This dissertation considers strategies for finding plant species with desired properties, such as the ability to withstand adverse conditions, to grow particularly tall, or to produce useful substances (such as drugs). One way to do this, without exhaustively screening all available species, is to use a first random sample, together with information recorded on all available species, to select a second sample for screening. This process has been simulated using a number of different datasets, with a variety of different strategies. Examples have been found where one of these strategies did better than random sampling. Examples have also been found where plausible strategies did worse than random sampling. Theoretical results have been obtained showing that random sampling is a minimax strategy for this problem, and emphasising the dangers of selecting a strategy solely on the basis of its performance on a single dataset. It seems likely that choice of strategy will require problem-specific information and experience, and not the simple application of an automatic rule to the first random sample.

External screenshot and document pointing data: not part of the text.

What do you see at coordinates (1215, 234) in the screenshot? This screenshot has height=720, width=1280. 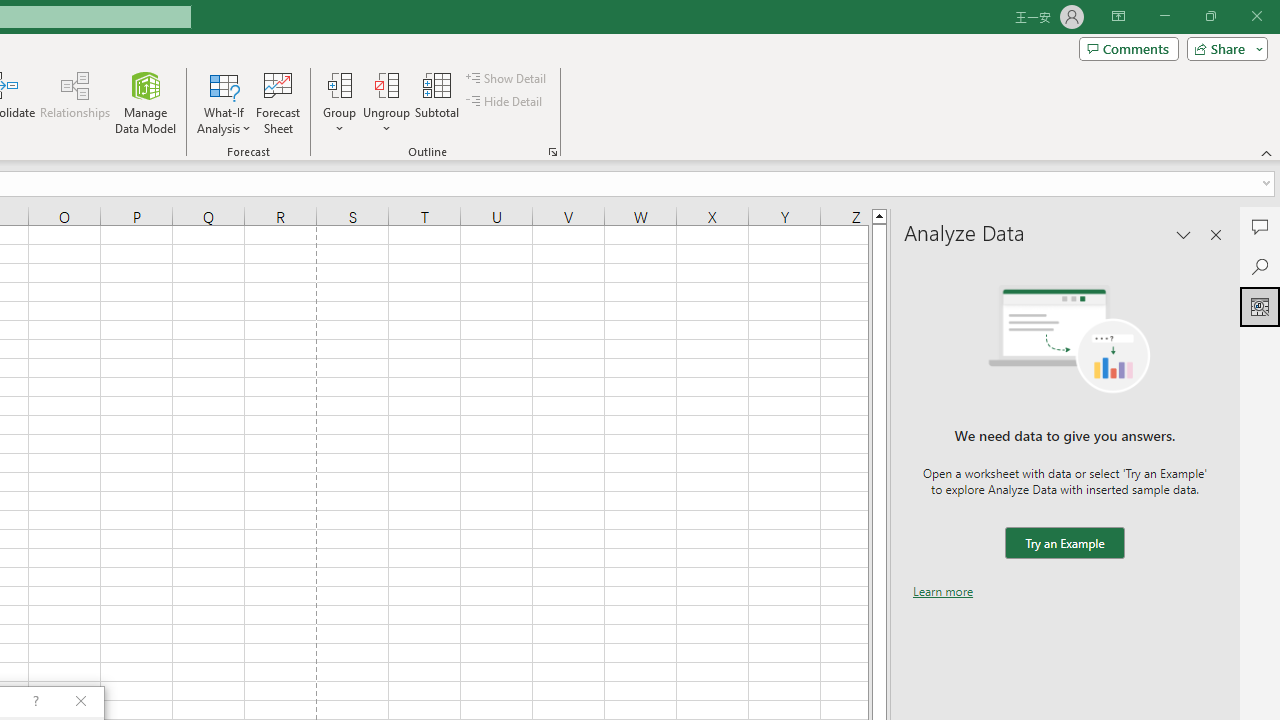 I see `'Close pane'` at bounding box center [1215, 234].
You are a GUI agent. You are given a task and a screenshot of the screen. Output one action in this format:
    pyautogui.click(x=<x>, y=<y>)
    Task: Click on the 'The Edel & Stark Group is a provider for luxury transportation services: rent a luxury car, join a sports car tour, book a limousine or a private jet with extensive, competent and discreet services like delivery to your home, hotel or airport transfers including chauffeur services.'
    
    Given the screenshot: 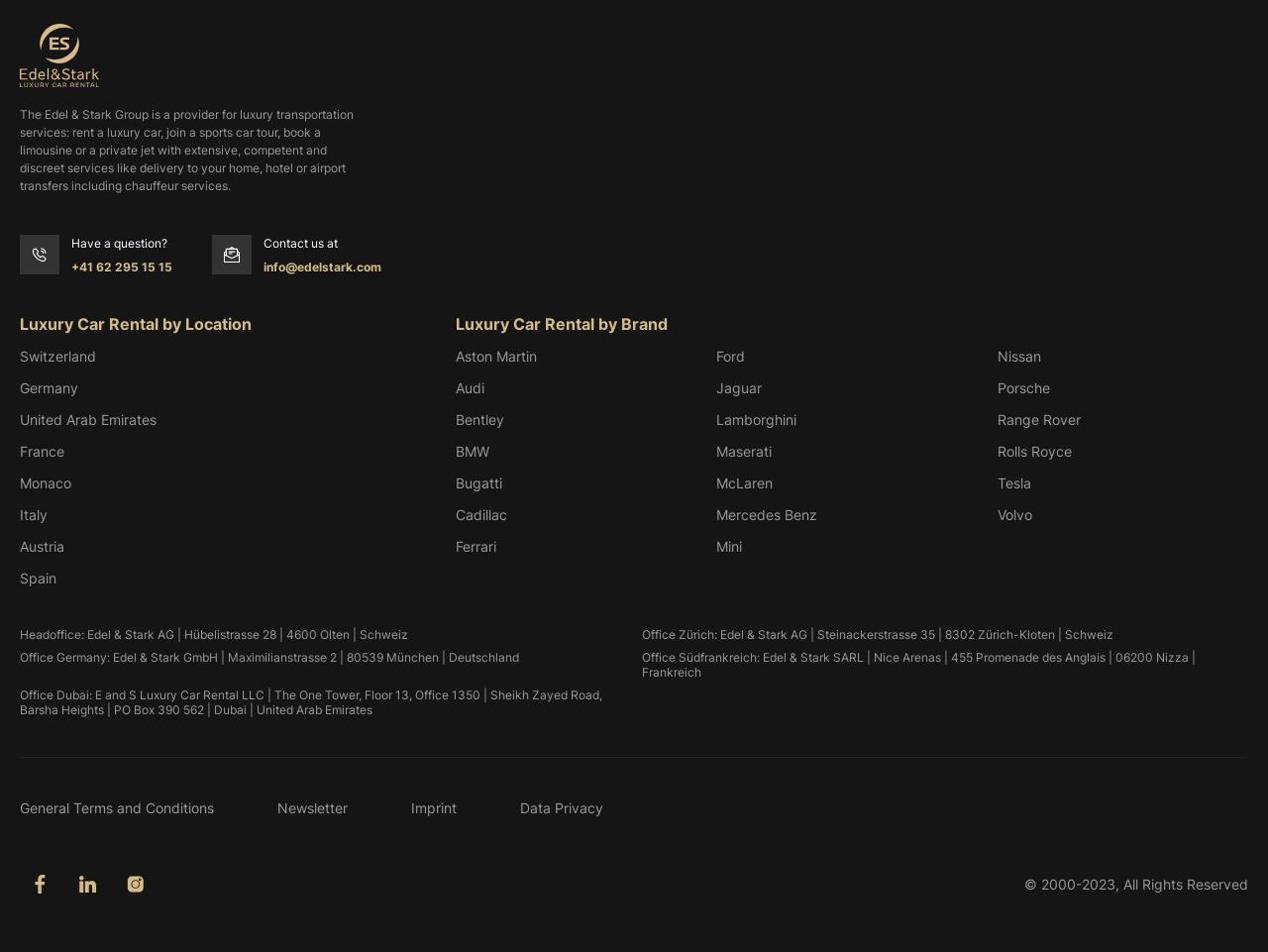 What is the action you would take?
    pyautogui.click(x=19, y=148)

As stated under generalisability, because our datasets do not constitute a random sample from any interesting population, the best that can be offered as conclusions are general statements based on the experience gained during the project. We can't even place much emphasis on the existence of successful strategies as examples, because we have demonstrated that if you search hard enough, you can always find successful strategies, even for completely random datasets, and that for the problem considered here you don't have to search very hard to find surprisingly successful strategies.

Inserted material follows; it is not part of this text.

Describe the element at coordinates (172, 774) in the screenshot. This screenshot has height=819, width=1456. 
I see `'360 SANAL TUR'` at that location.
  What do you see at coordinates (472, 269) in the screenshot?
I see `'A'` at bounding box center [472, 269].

Examples have been found where searches for plants with particular properties could be made more productive by using information already known on other properties of those plants, and a small preliminary sample of plants where the values of the required attribute were known, to guide the selection of a second sample.

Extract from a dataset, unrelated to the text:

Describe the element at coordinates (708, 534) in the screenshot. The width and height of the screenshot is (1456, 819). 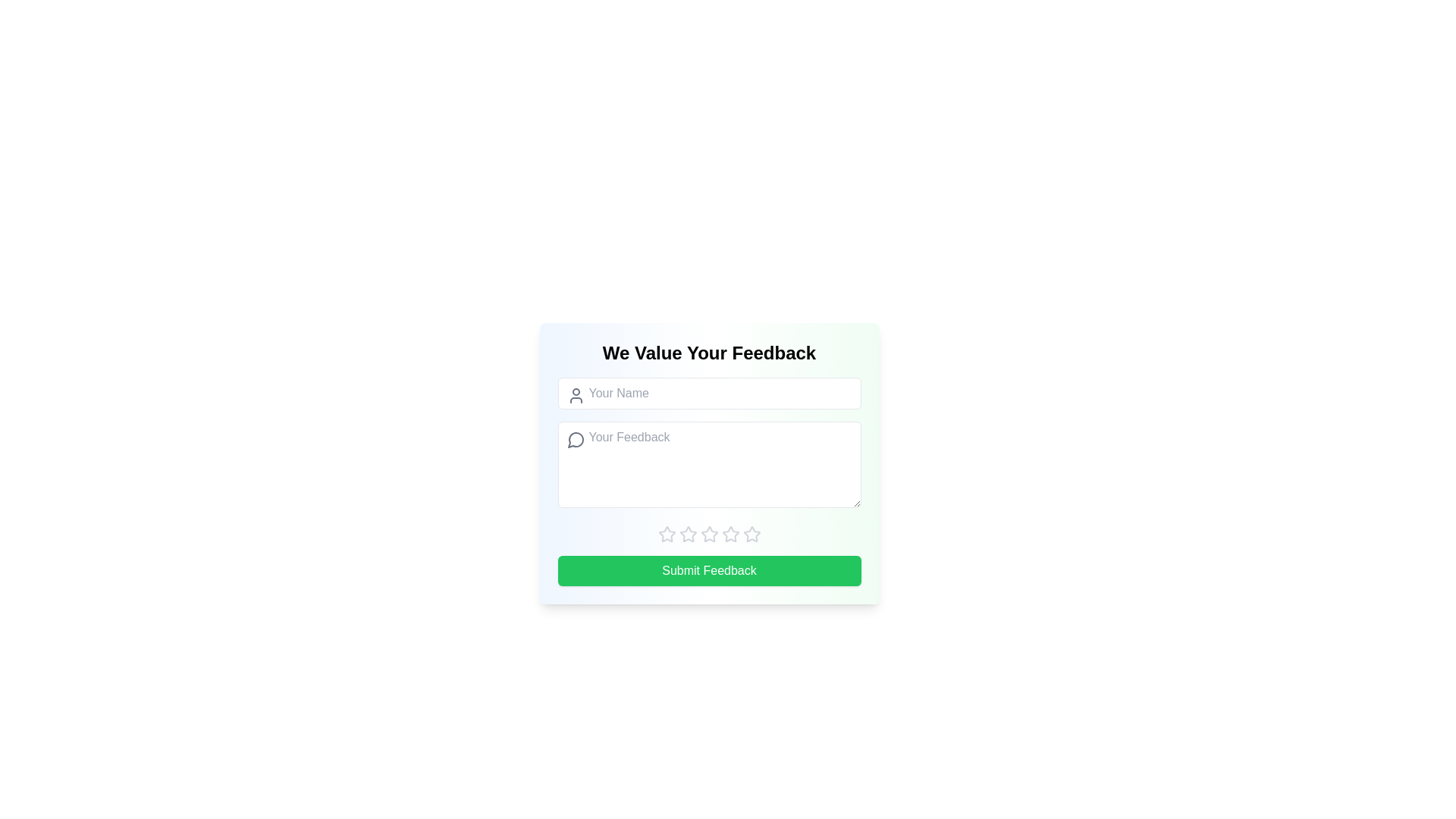
I see `the fourth star icon in the horizontal sequence of rating stars at the center-bottom of the feedback form to provide a rating` at that location.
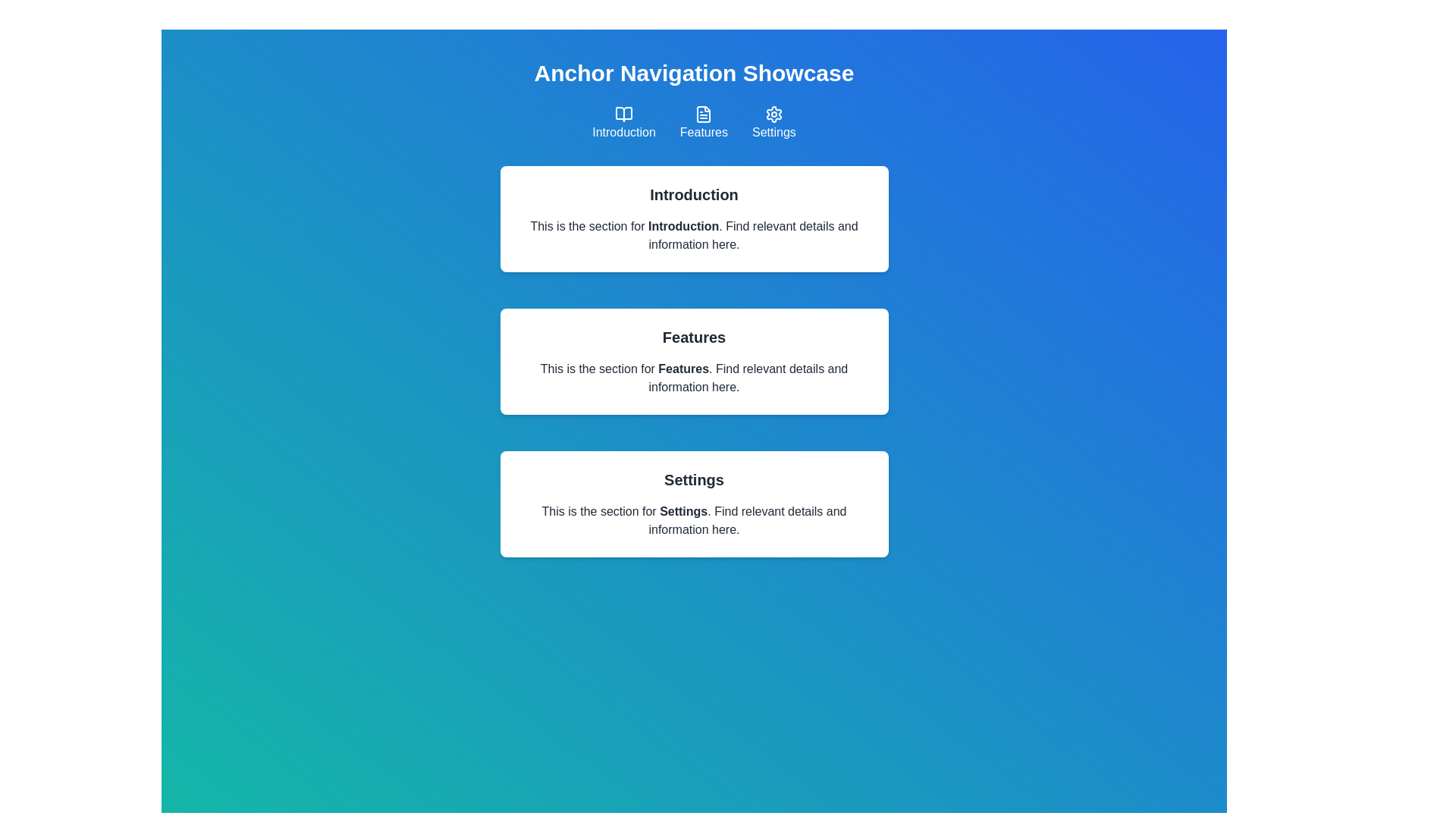 Image resolution: width=1456 pixels, height=819 pixels. I want to click on the text label that denotes the title of the second card in a vertically-aligned list, which is centrally positioned within its card, so click(682, 369).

The most striking examples of this occur when the attributes used to guide the search are closely related to the attribute searched for: for instance, if they can all be regarded as measures of the size of the plant. Under these conditions, principal components regression can be useful.
When properties of plants are being used to guide the search, the simplest and most practical method seems to be to use linear regression to fit a model predicting the value of the desired attribute from the values of the attributes that are known for all plants, and then to choose the plants whose predicted value is highest. This produced the most successful strategies for the Grass species culm height (where there is an obvious measure of size) and also for the Angiosperm species parts of perianth, where the first principal component may be a general measure of flower complexity.
Less familiar strategies are explained, and have been tried, but there is little evidence of an improvement large enough in practice to support leaving the familiar ground of linear regression.
Although beaten by principal components regression, one good strategy for the grass species dataset was to compute the mean log height of each genus in the first sample, and to choose the second sample to include species from the genera with the highest mean height. The first sample size was not reduced from 100, so the chance of getting a reasonable coverage of the available genera was quite high. When there are too many different genera to see all of them represented in the first random sample, an alternative is to use cluster analysis to create your own clustering of species, creating however many clusters you think is reasonable. This worked quite well on the Calflora dataset.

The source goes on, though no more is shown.